The generalizability of these findings may reflect the differences in national welfare, pension, and workers’ compensation schemes (28). The studied cohort was limited to public sector employees in a Scandinavian welfare state. Based on the available data, we could not determine whether patients had had previous surgery to the same lower limb. Time between injury and surgery was not provided, which may be associated with the time to RTW after ACLR (9). We did not have data on the motivation to return to work, a potentially important factor. However, antidepressant treatment, a proxy of negative emotional state and indicator of poor mental health, was not associated with return to work in our study. The number of reoperations was low and did not allow statistical analysis of their impact on RTW. A further limitation is that that we were not able to assess factors associated with post-surgery activity levels, satisfaction with the outcome, or functional outcome scores. Patients’ pre-surgery expectations and the patient–healthcare provider interaction were not available (29). Further, we did not have data on workplace adjustments before or after the surgery, graft choice or surgery method, injury mechanism, time between injury and surgery, or perioperative complications. Also, RTW may also be associated with patients’ interactions with healthcare professionals as well as patients’ pre-surgery expectations (29). Moreover, we had no information on health-related behaviors potentially associated with RTW.

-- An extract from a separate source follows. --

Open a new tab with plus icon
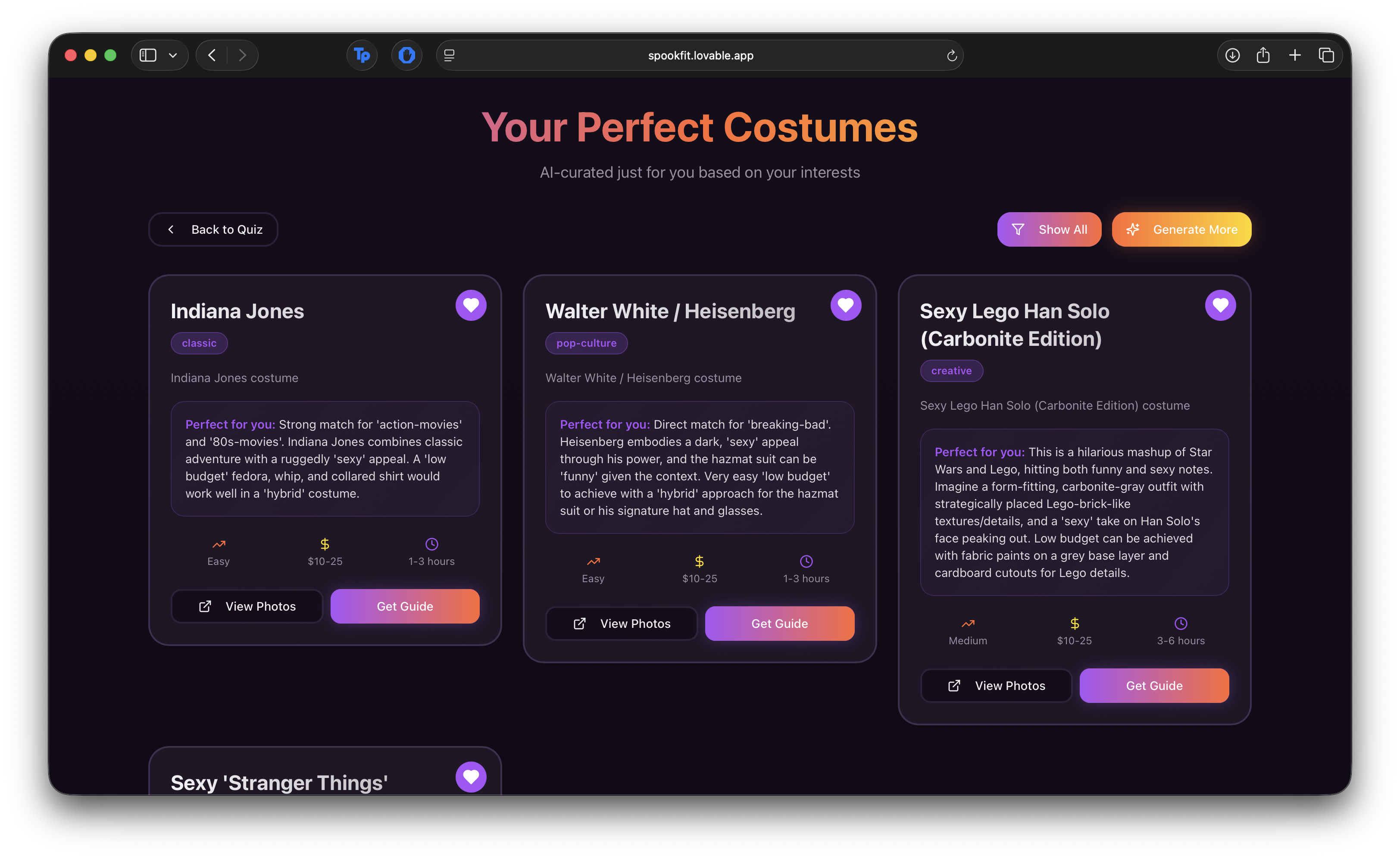The height and width of the screenshot is (859, 1400). 1294,55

Finally, it is possible that some patients did not receive any sick leave. In accordance with the national regulations, self-certification for a sick leave certificate is possible only in cases of short spells (1–3 days), but for longer spells examination by a physician and a medical certificate covering the entire period of sickness absence is required from all employees working in the Finnish public sector irrespective of their job. Employees are paid a full salary during their sick leave. Employers receive compensation from the Finnish Social Insurance Institution for loss of salary due to sick leave that lasts more than 10 days. To receive the full compensation to which they are entitled, employers are obliged to keep strict records of all sick leaves. Thus, in cases where return-to-work would be possible within a few days postoperatively, it could affect the findings. As such cases are rare, a major bias is unlikely.

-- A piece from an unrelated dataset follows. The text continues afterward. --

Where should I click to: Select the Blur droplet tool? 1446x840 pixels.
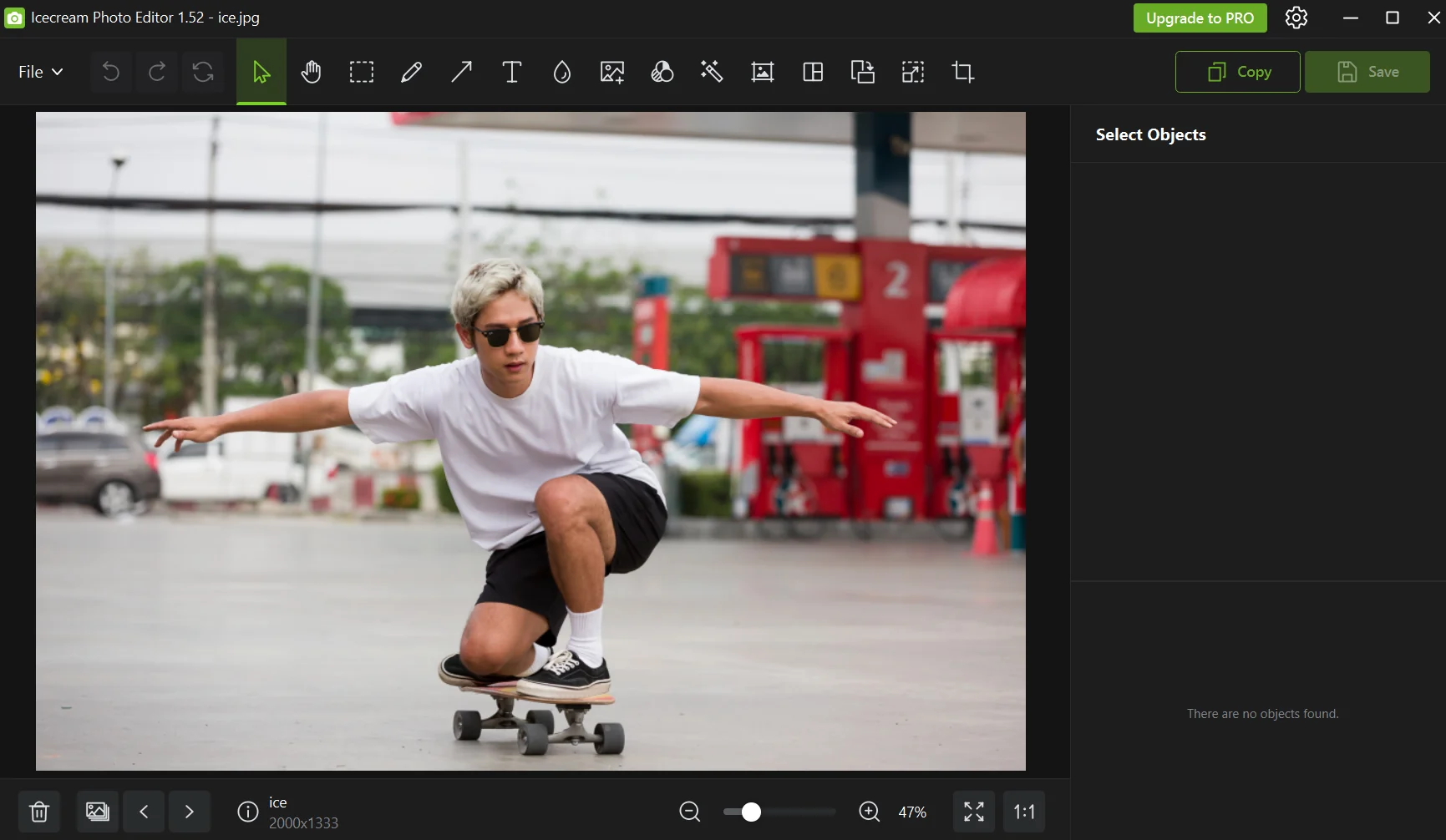point(561,73)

However, compared with previous literature, our study also had notable strengths. The large patient sample was drawn from a well-characterized occupational cohort and represented a wide range of occupations with comprehensive data on health before the surgery. All data was linked to reliable national health registers including detailed information on the operation and the start and end dates of all periods of sickness absence, enabling accurate estimation of the length of time before return to work. All factors associated with RTW, such as occupational status, sickness absences before the operation, and comorbid medical conditions, were measured objectively from the registers. Although we had no information on knee-demanding duties, the three different occupational status groups provided us with a proxy for the overall physical demands of the occupations. Further population-based research is needed to confirm these findings in other national and occupational settings. Further research may reveal whether the associations found in this study are robust for various subgroups of patients with ACL injuries and different types of ACL graft choices.

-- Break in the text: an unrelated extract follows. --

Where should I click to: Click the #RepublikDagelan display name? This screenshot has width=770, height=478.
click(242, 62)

In conclusion, length of sick leave after ACLR varies individually. In this nationwide occupational cohort of 803 patients who underwent ACLR, return to work occurred after a mean time of 65 days after surgery. In general, non-manual workers returned to work with a mean 65 days of sickness absence and manual workers at a mean 78 days and patients over 50 years old at a mean 74 days after ACLR. This study provides evidence on factors that are associated with RTW and helps occupational healthcare services to estimate the length of sick leave after ACLR. Patients in manual labor, older than 40 years, and patients on sick leave over 30 days prior to surgery had higher odds of a slower RTW time after ACLR compared with other groups.